Hello world! The indefatigable members of the events team have just emerged - blinking in the bright sunlight - after an inspiring, provocative, and (blisteringly exhausting) triad of events.
Of course a week doesn't go by without an acclaimed thought-leader or practitioner popping up on our stage, so this week is in many ways ‘business as usual’ for us. But I think this particular trifecta really encapsulates the unique ambitions of the RSA’s programme of activity, and thanks to some propitious stars aligning (and, regrettably, a lot of refined sugar) we managed to deliver something approaching our Platonic ideal of an event offering.
First up – President of the Rockefeller Foundation, Judith Rodin. A deeply eloquent, cerebral, and inspirational woman, Judith has not only broken through some traditionally impermeable barriers (she was the first female president of an Ivy League University) , she has steered the Rockefeller Foundation to a new 21st century goal – enabling cities and their constituent communities to not just withstand, but thrive despite both chronic and acute stresses and disruptions. Merging classic disaster preparedness protocols with the latest urban planning innovations (whilst dodging stifling bureaucracy and outdated governance models), she beautifully outlined the way resilience can be built into a system.

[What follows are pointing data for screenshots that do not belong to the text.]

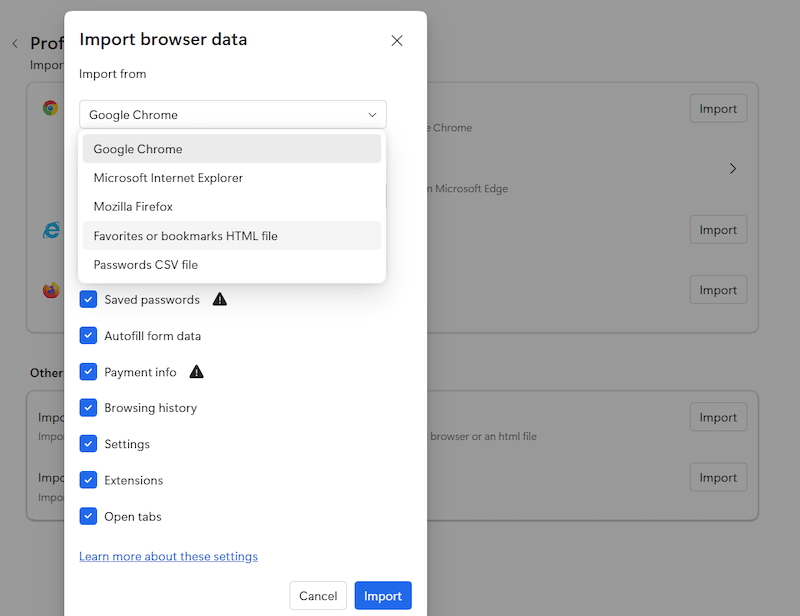Click the Cancel button
The height and width of the screenshot is (616, 800).
(x=318, y=595)
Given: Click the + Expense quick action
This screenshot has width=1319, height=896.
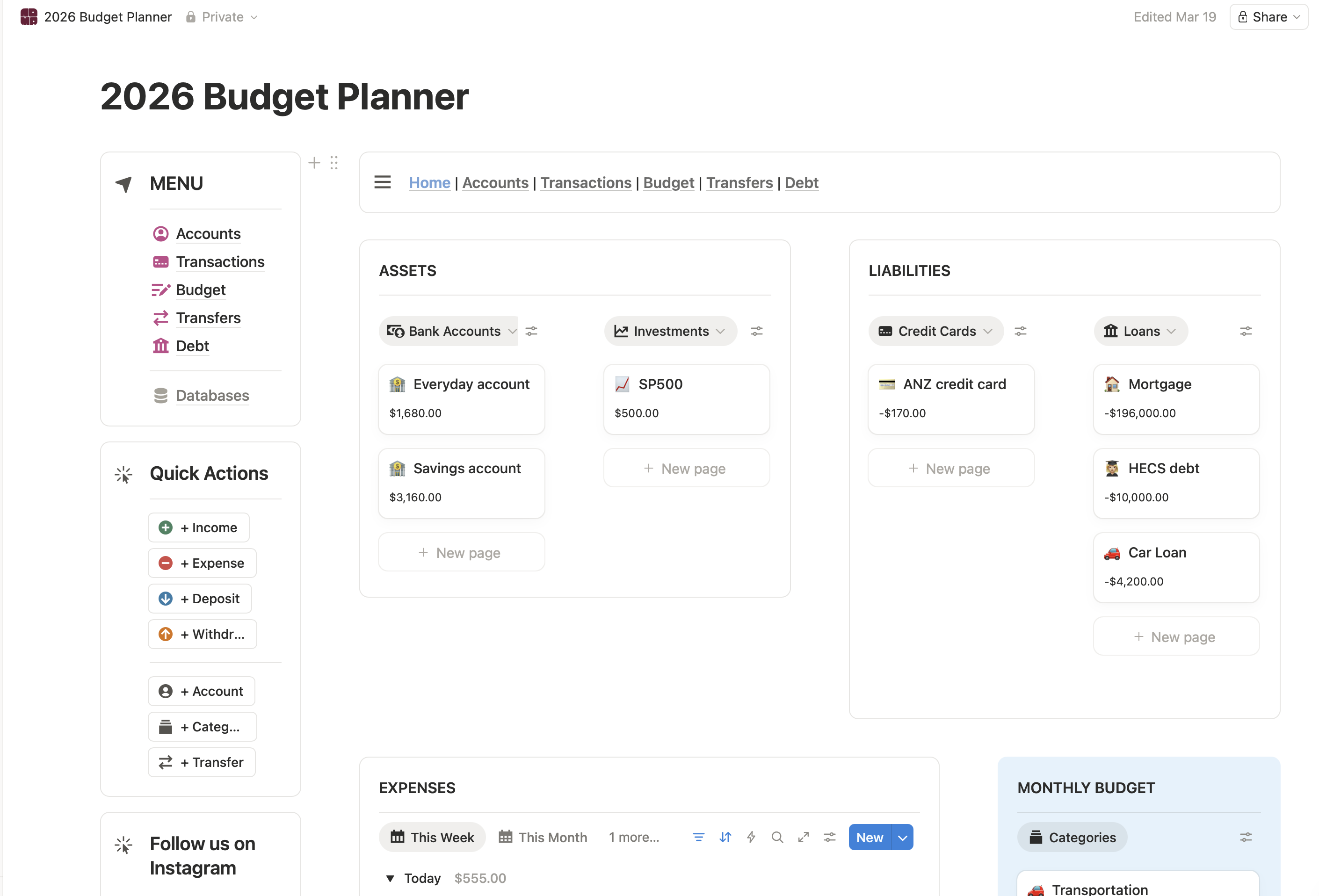Looking at the screenshot, I should click(202, 563).
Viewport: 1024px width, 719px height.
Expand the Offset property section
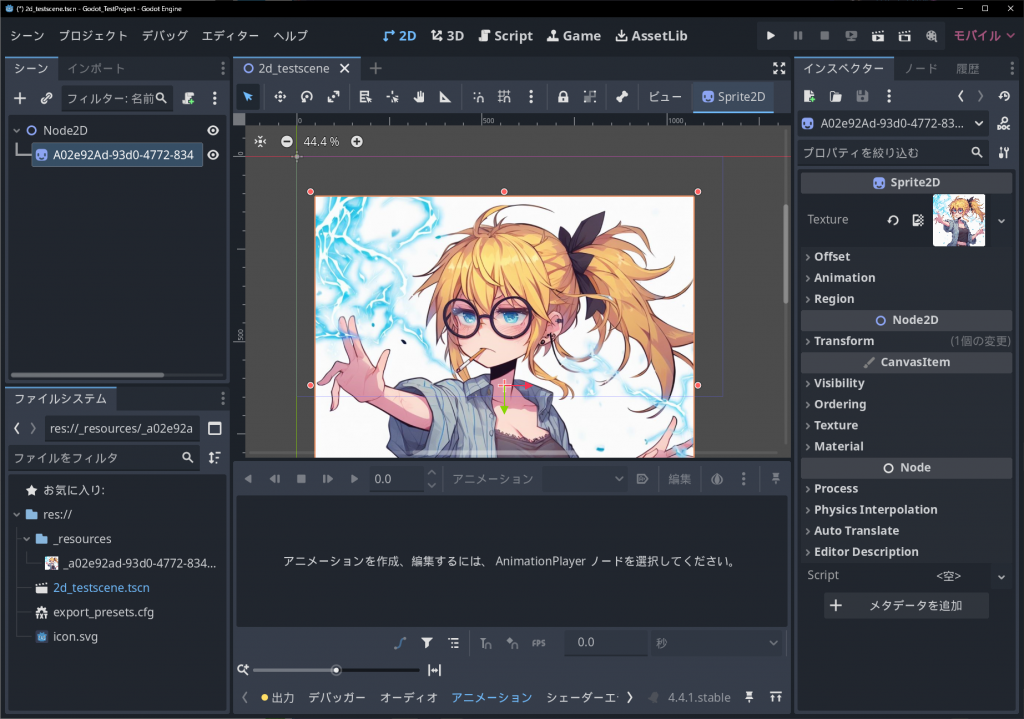832,257
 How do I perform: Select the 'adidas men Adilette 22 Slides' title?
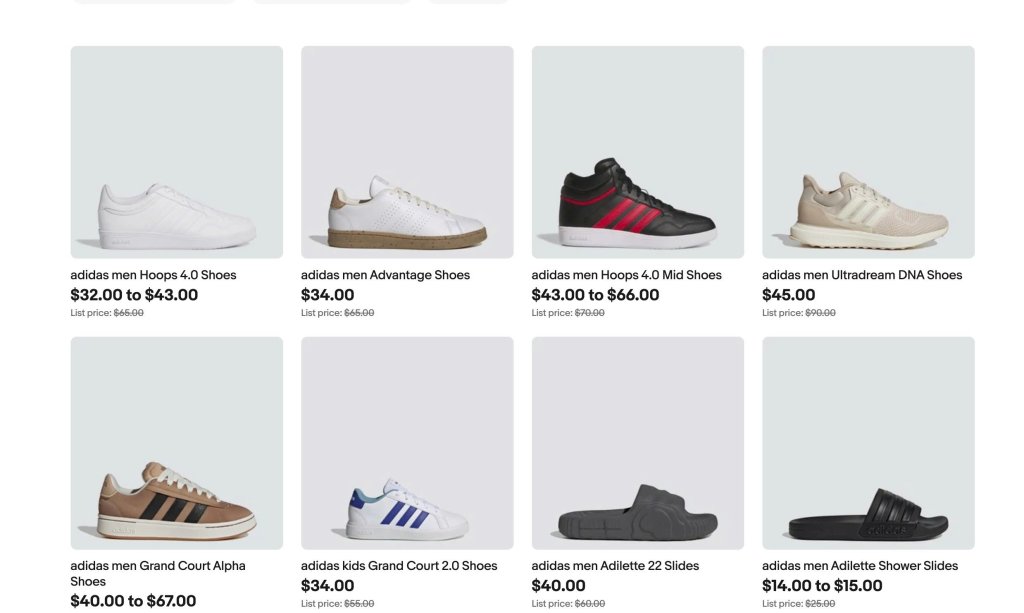pyautogui.click(x=615, y=566)
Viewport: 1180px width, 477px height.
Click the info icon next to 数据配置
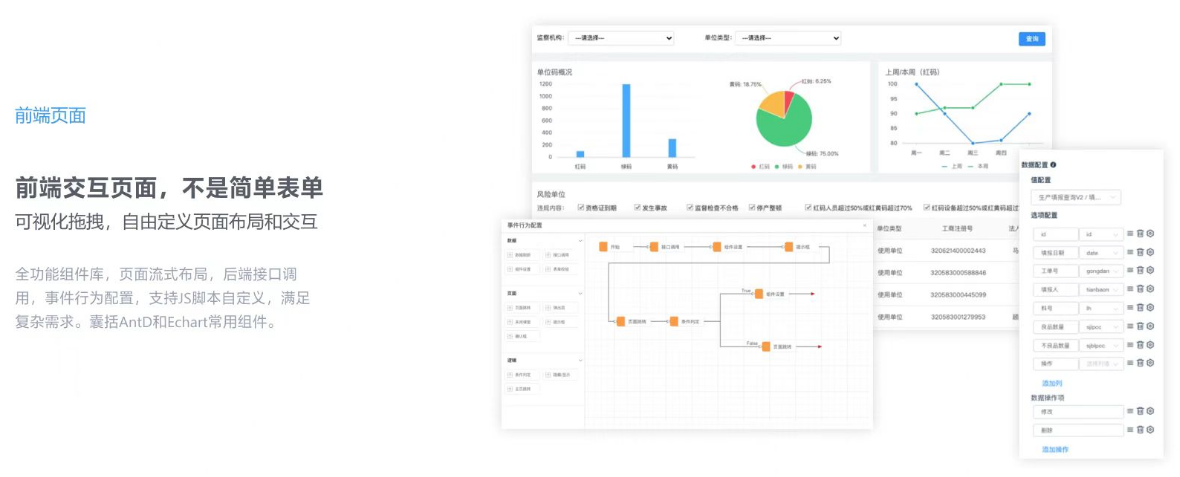(x=1054, y=164)
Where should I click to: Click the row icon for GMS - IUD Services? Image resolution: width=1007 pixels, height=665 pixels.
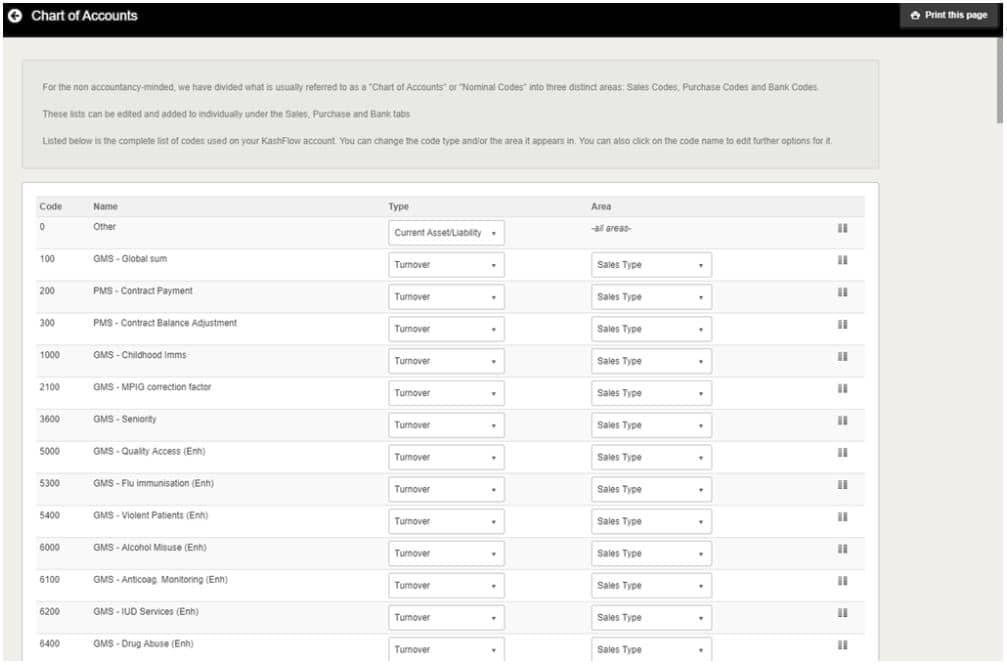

This new paradigm speaks to our ‘power to create’ worldview, and neatly shows the varied ways in which design innovations (both literal and more abstract systems change), devolved responsibility and multilateral collaboration can work nimbly to achieve larger societal goals. Spotting some influential faces in the audience reminded us of the powerful ideas transfer that takes place between our speakers and audience members, all of whom are in some way in the position to implement far-reaching changes in their professional and personal lives.
Next up was our eagerly anticipated comedy revue – the first in our innovative (read: potentially perilous!) series on shaking up the somewhat stale conversation around climate change. Working alongside comedian Pippa Evans and Jonathan Rowson in the Action and Research Centre, we curated a line-up of seven acts to provide a fresh perspective on what we feel are the seven key dimensions of climate change. Dodging the two equally undesirable pitfalls of either a) direly unfunny and pious or b)TOO funny and flippant, our talented comedians (including Radio 4 stalwarts Marcus Brigstocke and Steve Punt) landed firmly in the perfect space, encouraging serious reflection and action via satire and provocation. I was assailed with requests from keen future-Fellows-to-be in the drinks afterwards – showing how the RSA’s chain of thought-leadership (Events and ARC team) to platform (Public Events) to engagement (Fellow recruitment) to potential action (Fellow-led initiatives) works at its best.
And last but not least, we welcomed organisational mastermind Frederic Laloux, who is the living, breathing embodiment of the soulful practices he prescribes. Arguing for the kinds of egalitarian, non-hierarchical working structures pioneered by RSA Albert Medallist Jos de Blok, Frederic and our own Matthew Taylor really drilled down into how devolving power and agency to capable individuals can result in better outcomes for all – whether in large-scale health services or small tech start-ups.
With members of the public and Fellows swapping emails and excitedly arranging networking meetings in front of me, I again felt the warm, fuzzy glow at seeing the RSA’s many platforms work so well in concert together. Or perhaps it was just a spot of indigestion from all the chocolates Frederic (now our undisputed guru of choice) brought us from Belgium.